Research Presentation: Reparative Painting and the Painterliness of New Materialism
Can painting be words? Can the philosophical be material?
Artists and the Philosophers we Love International Symposium, June 2019, convened by Theorising Visual Art and Design Research group, School of Creative Arts, University of Hertfordshire and Writing Visual Culture Journal
Artists have long been interested in the field of philosophy; it has been subject to both fascination and scepticism. Artists are found quoting nuggets of philosophy as inspiration and as context for their work. For some, philosophers are names to conjure with, to add theoretical ballast to their perspectives, whereas for others philosophy is a vital of source of criticality, offering a new perspective on an individual's art and the context in which we find ourselves. For generations, artists have looked to philosophers of the Frankfurt School to understand the art-society-politics nexus and their role in it. Other artists, such as Joseph Kosuth, engage with the Analytic tradition: in Art After Philosophy (1969) Kosuth responds to AJ Ayer. Philosophy comprises one aspect of an art education at BA and MA levels, and for many, a Doctorate in Fine Art practice, requires a serious engagement with philosophy in addition to theory, history and other disciplines.

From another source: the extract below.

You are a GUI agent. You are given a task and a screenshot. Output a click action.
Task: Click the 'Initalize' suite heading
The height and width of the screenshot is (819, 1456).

Can artists contribute meaningfully to philosophy? Can there be a productive relationship between art practice and philosophy that goes beyond name-checking the Good and the Great, or merely illustrating a well-honed philosophical phrase? What is it for an artist to love a philosophy? In this workshop, we want to explore the relationship of art to philosophy from the perspective of practising artists. Our aim is to examine how art can engage with, and contribute to the theoretical problems of philosophy, and offer a critical rethinking of philosophies re-imagined and interrogated through art practice. The symposium is open to both senior and early-career artists and scholars who are planning or conducting projects in philosophy and art.